** start Dataset content **

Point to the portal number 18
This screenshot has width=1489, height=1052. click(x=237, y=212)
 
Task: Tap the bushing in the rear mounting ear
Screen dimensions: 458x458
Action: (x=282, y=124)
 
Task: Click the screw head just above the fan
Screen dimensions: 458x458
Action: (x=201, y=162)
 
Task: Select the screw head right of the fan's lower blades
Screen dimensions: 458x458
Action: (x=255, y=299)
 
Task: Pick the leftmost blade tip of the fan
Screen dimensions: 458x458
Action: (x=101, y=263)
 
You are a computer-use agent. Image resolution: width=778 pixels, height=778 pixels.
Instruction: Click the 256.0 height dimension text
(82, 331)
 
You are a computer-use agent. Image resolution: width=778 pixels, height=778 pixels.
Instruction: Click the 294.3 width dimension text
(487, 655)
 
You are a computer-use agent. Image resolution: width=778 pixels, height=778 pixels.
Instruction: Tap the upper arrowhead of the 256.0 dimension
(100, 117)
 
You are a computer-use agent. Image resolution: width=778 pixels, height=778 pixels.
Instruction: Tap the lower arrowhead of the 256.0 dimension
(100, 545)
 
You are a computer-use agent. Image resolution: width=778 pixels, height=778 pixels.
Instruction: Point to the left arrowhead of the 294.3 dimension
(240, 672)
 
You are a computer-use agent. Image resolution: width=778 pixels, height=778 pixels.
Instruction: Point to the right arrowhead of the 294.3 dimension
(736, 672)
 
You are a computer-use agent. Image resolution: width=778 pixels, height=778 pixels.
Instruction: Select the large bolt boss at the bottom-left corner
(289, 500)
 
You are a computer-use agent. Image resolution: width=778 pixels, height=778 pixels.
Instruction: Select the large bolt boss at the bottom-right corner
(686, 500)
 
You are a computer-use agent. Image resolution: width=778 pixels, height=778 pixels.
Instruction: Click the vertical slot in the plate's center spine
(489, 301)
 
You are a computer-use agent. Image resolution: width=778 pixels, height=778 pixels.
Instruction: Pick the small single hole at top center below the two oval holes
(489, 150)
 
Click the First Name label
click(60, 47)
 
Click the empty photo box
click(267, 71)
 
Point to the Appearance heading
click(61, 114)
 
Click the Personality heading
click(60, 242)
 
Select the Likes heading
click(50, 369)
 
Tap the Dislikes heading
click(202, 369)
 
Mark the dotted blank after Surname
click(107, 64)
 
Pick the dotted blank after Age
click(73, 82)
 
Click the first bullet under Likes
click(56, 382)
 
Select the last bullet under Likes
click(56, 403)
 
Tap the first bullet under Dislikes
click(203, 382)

** end Dataset content **

Stated goal => Please rescale the lines starting with the one that contains "Point to the Appearance heading" and going on through the one that contains "click(73, 82)". Write out only those lines again, each in full, with every click coordinate multiplied by 0.45 and rounded to a whole number (halves round up).

Solution to this exercise =>
Point to the Appearance heading
click(27, 51)
 
Click the Personality heading
click(27, 109)
 
Select the Likes heading
click(23, 166)
 
Tap the Dislikes heading
click(91, 166)
 
Mark the dotted blank after Surname
click(48, 29)
 
Pick the dotted blank after Age
click(33, 37)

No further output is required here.